Sería un error caer en la tentación de la guerra civil. Experiencia y arrojo no faltan, pero sería un error caer en la trampa del enfrentamiento militar. En cambio, seguir dando la lucha en el terreno político se ha visto que es más efectivo. Sí, ya se sabe que no es fácil estar aguantando detenciones arbitrarias, torturas y asesinatos, pero es lo que el régimen quiere, que provocados por la represión nos asomemos una vez al abismo de la guerra civil total. En este terreno tendrían todas las de ganar.

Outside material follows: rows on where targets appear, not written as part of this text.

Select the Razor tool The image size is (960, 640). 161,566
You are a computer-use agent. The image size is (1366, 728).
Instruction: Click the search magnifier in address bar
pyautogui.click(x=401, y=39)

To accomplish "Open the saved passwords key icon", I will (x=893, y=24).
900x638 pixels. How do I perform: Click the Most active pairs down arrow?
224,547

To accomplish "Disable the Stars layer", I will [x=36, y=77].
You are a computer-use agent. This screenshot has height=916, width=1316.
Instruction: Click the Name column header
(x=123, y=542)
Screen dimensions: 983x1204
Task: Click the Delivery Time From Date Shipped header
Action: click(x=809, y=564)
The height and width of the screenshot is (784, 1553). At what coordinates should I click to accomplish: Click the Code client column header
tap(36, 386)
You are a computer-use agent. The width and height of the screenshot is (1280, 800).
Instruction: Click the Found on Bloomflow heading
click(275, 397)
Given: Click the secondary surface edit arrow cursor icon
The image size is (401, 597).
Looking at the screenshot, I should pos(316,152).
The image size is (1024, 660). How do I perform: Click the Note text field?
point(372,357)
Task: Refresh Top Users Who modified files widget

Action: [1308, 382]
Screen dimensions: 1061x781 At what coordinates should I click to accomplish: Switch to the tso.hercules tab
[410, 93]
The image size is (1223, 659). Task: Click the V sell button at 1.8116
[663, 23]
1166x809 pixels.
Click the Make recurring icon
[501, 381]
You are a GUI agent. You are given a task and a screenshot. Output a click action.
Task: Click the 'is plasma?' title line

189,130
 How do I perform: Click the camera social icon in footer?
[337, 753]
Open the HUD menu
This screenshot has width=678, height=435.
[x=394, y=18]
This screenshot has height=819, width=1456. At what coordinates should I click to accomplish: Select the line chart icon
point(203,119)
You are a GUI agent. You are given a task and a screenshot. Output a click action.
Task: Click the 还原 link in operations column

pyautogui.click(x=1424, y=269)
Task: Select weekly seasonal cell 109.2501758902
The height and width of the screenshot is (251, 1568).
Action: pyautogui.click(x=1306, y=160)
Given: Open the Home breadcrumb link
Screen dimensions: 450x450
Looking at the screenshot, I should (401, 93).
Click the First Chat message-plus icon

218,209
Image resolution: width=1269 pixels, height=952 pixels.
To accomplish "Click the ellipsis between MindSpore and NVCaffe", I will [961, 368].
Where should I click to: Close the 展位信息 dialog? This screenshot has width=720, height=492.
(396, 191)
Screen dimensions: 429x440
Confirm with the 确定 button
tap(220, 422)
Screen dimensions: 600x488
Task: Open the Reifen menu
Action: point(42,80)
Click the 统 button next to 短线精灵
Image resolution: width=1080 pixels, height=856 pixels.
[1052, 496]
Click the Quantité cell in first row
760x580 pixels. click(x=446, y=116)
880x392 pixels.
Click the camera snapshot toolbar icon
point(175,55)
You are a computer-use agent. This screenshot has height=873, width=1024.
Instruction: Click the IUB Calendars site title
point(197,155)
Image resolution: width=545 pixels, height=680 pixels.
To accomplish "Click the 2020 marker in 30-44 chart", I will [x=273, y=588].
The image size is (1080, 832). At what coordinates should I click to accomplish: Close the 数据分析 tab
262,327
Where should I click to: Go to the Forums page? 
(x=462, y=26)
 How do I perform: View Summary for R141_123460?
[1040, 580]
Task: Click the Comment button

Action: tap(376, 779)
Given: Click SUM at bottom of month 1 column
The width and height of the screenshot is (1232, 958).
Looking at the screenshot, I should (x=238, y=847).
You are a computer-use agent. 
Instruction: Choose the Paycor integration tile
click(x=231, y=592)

Sin embargo, en el plano político no. Desde el 18 de abril cada movimiento del pueblo los ha descolocado haciéndolos ver lentos, erráticos y desalmados. Lo fueron contra las primeras protestas de los jubilados en León y en el Camino de Oriente (Managua), como lo han sido, ridículos e impotentes, contra las chimbombas (globos) azul y blanco de septiembre.
Con toda seguridad que el camino de la resistencia civil será más largo y a veces desesperanzador, pero el de la guerra civil sería más doloroso y sembraría la semilla de nuevos enfrentamientos. Como dijo Lucano hace más de 2000 años, “jamás una espada extranjera se ha hundido de esta manera: son las heridas inflingidas por manos de conciudadanos las que más profundamente han penetrado”.
Ortega quiere, necesita con urgencia, una guerra civil para seguir aferrado al poder, porque no concibe otra forma de vida que no sea encaramado al sillón presidencial. Pero si no puede desarrollar toda su capacidad de matar no tendrá más opciones que bajarse de su trono por las vías políticas. Entonces, como ha ocurrido con otros tiranos, la cives, la ciudadanía plena, se encargará de reconstruir el Estado democrático que lleve a juicio a los asesinos y a su jefe máximo. Solo así podremos exterminar el germen maldito de las dictaduras y de las guerras civiles que han destrozado nuestro país.
Por no caer en la trampa de la guerra civil, también vamos ganando.